I do not support this secessionist movement. It reminds me of Padanian separatists in Italy, Ahwaz separatists in Iran and Bolivian separatists in eastern Bolivia. There is no reason why a state should let the wealthiest region lop itself off, make off with all the loot, make a new state, and leave the old state broke and holding the bag.

Due to the wealth of the region, the white parts of Brazil are being flooded with immigrants from other parts of Brazil, especially the impoverished and mostly Black northeast. In addition, many were flooding in from Rio, which is an extremely racially mixed city. Posters seemed to think this was a disaster, as the new migrants will soon start breeding with the Whites in the South.

Brazilian Whites were said to have a low level of White consciousness, and many think that a lot of mestizos and mulattos are actually White. Hence, many will willingly breed with non-Whites, probably especially with mestizos and mulattos. However, there are definitely some hardcore Nazi types in the South, though probably not very many.

Brazilian soaps are almost always about White families. Blacks play minor supporting roles, running a juice stand on the beach, practicing voodoo and giving practical advice to the Whites. The reason Brazilian TV is so White is because research has shown that mostly Black/mulatto Brazilian viewers do not want to see Blacks or mulattos on TV.

● ● ●

→ **Instructions**:
a) Print the text on southern Brazil from "Due to the wealth" up to and including "not very many.".
b) Carry on the text on southern Brazil, starting after its final sentence.

→ **Record excerpts**:
● ● ●

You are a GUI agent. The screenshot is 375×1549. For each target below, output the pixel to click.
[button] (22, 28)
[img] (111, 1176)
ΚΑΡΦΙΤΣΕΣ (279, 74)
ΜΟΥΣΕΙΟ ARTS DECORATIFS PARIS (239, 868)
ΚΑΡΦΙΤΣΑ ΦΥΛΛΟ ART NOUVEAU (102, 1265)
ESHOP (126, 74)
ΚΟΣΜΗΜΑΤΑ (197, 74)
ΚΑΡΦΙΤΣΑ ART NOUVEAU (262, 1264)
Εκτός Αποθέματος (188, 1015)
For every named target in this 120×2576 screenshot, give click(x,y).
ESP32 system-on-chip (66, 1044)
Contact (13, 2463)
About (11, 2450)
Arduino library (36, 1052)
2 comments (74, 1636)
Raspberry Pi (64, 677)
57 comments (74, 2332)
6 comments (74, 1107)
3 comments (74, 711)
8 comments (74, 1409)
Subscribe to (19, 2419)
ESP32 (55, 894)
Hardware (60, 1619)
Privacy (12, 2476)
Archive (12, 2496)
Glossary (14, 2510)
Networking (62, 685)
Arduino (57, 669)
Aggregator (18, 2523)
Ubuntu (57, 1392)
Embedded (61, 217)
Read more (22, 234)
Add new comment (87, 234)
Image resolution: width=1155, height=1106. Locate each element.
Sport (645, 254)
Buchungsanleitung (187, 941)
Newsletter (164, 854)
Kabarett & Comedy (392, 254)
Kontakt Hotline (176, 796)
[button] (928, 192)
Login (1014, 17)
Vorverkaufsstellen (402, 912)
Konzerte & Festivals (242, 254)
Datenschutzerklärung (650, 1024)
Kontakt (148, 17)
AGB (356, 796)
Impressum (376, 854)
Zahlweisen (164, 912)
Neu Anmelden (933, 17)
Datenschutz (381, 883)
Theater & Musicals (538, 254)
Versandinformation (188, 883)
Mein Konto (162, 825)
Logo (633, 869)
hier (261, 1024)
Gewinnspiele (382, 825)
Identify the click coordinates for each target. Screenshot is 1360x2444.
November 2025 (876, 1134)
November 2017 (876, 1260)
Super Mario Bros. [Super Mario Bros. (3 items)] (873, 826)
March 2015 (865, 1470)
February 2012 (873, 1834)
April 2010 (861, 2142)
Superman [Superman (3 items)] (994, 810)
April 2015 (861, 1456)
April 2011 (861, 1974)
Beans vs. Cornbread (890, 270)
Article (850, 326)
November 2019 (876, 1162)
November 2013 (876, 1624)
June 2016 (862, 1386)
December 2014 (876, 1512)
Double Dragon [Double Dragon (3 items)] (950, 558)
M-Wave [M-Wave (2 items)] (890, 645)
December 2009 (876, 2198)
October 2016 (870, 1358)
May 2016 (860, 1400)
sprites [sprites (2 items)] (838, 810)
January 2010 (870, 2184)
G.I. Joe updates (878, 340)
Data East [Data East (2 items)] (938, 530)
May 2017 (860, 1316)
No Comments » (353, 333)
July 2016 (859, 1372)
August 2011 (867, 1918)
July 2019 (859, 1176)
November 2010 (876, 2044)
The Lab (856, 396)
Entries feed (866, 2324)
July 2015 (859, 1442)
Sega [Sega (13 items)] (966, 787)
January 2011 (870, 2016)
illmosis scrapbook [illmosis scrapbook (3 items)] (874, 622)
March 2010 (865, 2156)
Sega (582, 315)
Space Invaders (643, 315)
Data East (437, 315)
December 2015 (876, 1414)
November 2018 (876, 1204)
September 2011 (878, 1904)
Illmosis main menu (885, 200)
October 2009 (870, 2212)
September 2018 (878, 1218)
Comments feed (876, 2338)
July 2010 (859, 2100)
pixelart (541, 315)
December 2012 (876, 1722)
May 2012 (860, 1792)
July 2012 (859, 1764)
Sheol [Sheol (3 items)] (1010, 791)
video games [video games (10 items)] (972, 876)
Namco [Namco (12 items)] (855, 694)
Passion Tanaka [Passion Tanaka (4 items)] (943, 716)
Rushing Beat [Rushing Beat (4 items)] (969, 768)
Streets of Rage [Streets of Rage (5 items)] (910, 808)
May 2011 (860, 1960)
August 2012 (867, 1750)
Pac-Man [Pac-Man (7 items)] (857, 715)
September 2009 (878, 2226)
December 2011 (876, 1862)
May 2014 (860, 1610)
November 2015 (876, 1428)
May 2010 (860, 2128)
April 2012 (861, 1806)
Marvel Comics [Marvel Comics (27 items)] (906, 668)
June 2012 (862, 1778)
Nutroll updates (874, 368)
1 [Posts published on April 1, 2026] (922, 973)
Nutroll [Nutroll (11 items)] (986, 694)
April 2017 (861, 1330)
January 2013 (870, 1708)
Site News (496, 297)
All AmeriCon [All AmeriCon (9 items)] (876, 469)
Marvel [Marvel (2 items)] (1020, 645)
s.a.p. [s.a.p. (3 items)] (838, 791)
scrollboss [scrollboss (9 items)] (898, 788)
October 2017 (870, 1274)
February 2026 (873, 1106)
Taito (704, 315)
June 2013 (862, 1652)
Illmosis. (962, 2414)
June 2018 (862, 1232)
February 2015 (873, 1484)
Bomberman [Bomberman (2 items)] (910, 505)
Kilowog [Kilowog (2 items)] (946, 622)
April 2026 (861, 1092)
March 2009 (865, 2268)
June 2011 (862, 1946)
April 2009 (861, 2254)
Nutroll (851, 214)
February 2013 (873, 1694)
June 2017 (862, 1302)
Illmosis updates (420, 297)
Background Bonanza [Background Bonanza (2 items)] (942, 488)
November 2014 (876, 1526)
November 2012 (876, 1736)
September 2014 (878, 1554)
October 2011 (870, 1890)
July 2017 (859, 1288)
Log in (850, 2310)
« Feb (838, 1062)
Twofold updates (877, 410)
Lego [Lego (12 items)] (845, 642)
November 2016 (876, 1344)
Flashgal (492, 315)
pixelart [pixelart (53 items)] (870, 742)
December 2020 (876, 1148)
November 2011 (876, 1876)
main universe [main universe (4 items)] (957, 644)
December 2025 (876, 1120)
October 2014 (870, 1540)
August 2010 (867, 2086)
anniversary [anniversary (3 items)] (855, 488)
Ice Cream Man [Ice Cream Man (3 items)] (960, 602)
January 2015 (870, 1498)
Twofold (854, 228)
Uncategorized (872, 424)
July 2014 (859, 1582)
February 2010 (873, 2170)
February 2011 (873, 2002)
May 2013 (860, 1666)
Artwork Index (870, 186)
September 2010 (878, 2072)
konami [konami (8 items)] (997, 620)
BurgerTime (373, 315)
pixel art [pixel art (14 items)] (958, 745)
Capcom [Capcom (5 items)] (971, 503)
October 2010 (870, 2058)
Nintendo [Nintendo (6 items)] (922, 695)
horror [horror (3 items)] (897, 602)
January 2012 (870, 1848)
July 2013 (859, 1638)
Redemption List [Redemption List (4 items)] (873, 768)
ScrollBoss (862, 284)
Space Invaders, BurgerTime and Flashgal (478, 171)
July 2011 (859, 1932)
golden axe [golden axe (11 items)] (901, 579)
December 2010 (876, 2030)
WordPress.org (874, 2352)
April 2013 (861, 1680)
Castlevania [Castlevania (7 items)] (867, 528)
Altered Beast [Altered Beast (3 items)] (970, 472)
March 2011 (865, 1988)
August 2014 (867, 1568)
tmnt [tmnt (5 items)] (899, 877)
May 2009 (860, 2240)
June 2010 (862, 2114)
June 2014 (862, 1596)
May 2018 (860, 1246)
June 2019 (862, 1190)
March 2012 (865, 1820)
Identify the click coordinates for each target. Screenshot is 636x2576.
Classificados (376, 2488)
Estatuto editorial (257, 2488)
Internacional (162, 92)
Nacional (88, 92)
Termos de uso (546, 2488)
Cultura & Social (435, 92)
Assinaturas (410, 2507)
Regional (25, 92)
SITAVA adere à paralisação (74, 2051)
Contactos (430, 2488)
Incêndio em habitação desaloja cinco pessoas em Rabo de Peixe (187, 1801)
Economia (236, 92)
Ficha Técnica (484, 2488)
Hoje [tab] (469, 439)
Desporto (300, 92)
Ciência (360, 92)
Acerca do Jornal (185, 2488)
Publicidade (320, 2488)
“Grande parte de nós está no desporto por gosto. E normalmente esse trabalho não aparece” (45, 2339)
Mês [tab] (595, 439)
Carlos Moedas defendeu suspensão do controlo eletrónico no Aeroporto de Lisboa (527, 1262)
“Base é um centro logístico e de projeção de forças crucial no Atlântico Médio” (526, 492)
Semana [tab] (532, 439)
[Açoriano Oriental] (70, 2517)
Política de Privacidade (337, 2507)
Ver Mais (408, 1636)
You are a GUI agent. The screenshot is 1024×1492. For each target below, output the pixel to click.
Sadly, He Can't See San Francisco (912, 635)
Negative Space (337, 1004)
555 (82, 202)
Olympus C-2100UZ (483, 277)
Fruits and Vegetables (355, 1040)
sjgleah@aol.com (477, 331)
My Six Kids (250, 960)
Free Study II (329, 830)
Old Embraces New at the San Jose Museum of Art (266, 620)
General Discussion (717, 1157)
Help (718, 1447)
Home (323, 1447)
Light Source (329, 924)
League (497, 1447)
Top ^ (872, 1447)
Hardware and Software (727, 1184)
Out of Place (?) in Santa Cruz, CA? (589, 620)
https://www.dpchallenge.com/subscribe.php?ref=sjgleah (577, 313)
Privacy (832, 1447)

● ● ●

→ **Expected outputs**:
a)
Due to the wealth of the region, the white parts of Brazil are being flooded with immigrants from other parts of Brazil, especially the impoverished and mostly Black northeast. In addition, many were flooding in from Rio, which is an extremely racially mixed city. Posters seemed to think this was a disaster, as the new migrants will soon start breeding with the Whites in the South.

Brazilian Whites were said to have a low level of White consciousness, and many think that a lot of mestizos and mulattos are actually White. Hence, many will willingly breed with non-Whites, probably especially with mestizos and mulattos. However, there are definitely some hardcore Nazi types in the South, though probably not very many.

b)
There is still racial discrimination in Brazil to the extent that if you are lighter it is easier to get a good job than if you are darker, but Brazilians like Mexicans labor under the lie that they have beaten racism. This is a problem in that it makes existing racism hard to deal with. If there is no racism and everyone gets along fine, anyone bringing up racism charges is a troublemaker and a liar who is trying to set the races against each other.

Furthermore, studies show that Blacks are bullied at school by Whites who call them the equivalent of  “nigger.” Blacks are almost never hired by Brazilian firms for good white-collar jobs and those few Blacks that have such jobs are almost always hired by foreign firms.

The truth is that privileged Brazilian Whites simply refuse to work for a Black boss or to have Black superiors. That would be like your slaves lording it over you. The Whites have a very good privileged system there, and they don’t want to share with Blacks at all. Brazil is simply not a meritocratic society. Instead, it’s a rigged game for Whites.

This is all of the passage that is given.